Invasive Plant Species: Buffelgrass
Buffelgrass (Pennisetum ciliare, Cenchrus ciliaris), is the archenemy of the Sonoran Desert—the invasive grass most likely to cause significant damage to the native ecosystem. Buffelgrass is native to Africa, Asia, and the Middle East. This grass was intentionally brought to arid portions of the U.S. beginning in the 1930s and was planted for cattle forage and erosion control because of its drought tolerance and high seed production.

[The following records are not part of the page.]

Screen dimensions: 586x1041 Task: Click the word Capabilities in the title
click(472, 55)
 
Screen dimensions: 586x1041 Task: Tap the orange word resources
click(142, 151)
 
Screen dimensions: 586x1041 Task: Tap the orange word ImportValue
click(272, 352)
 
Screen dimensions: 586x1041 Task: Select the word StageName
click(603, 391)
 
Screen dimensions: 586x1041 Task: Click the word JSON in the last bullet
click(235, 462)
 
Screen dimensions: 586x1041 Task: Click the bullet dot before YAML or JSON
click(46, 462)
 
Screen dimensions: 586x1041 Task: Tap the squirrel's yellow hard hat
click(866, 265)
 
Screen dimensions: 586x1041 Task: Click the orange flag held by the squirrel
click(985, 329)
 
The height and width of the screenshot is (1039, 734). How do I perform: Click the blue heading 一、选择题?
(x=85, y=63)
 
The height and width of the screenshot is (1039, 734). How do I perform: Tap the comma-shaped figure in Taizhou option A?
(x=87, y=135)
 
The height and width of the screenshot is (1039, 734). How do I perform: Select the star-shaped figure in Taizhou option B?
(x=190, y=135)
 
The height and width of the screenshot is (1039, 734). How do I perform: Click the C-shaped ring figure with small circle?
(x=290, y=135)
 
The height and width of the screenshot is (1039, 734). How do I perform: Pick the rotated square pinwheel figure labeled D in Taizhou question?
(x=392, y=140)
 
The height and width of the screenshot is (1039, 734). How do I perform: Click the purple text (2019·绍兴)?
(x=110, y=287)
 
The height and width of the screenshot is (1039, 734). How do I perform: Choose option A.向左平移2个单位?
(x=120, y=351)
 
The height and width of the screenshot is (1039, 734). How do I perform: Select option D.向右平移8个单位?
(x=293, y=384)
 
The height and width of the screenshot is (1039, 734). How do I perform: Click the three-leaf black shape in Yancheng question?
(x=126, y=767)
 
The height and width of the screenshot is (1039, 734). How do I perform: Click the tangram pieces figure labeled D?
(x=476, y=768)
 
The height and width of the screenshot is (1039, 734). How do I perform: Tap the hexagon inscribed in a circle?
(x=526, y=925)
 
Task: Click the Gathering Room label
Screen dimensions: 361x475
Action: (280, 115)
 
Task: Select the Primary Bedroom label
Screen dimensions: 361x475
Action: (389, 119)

In dry climates throughout the world, buffelgrass escaped from where it was planted and has established in places where it is unwanted—natural areas, city parks, roadsides and private property. In the U.S., buffelgrass has been recorded in California, Arizona, New Mexico, Texas, Oklahoma, Missouri, Louisiana, Florida, New York, Hawai'i, Puerto Rico and the Virgin Islands. In some areas, such as the Sonoran Desert of Arizona, buffelgrass is a highly invasive non-native weed and is officially listed and regulated as a noxious weed.
How did it get here?
Buffelgrass is native to Africa and countries in the Middle East and Asia where it grows in savanna grasslands with sparse trees. Frequent fires are part of the savanna's natural ecosystem processes, and the trees and grasses there have adapted to survive hot fires.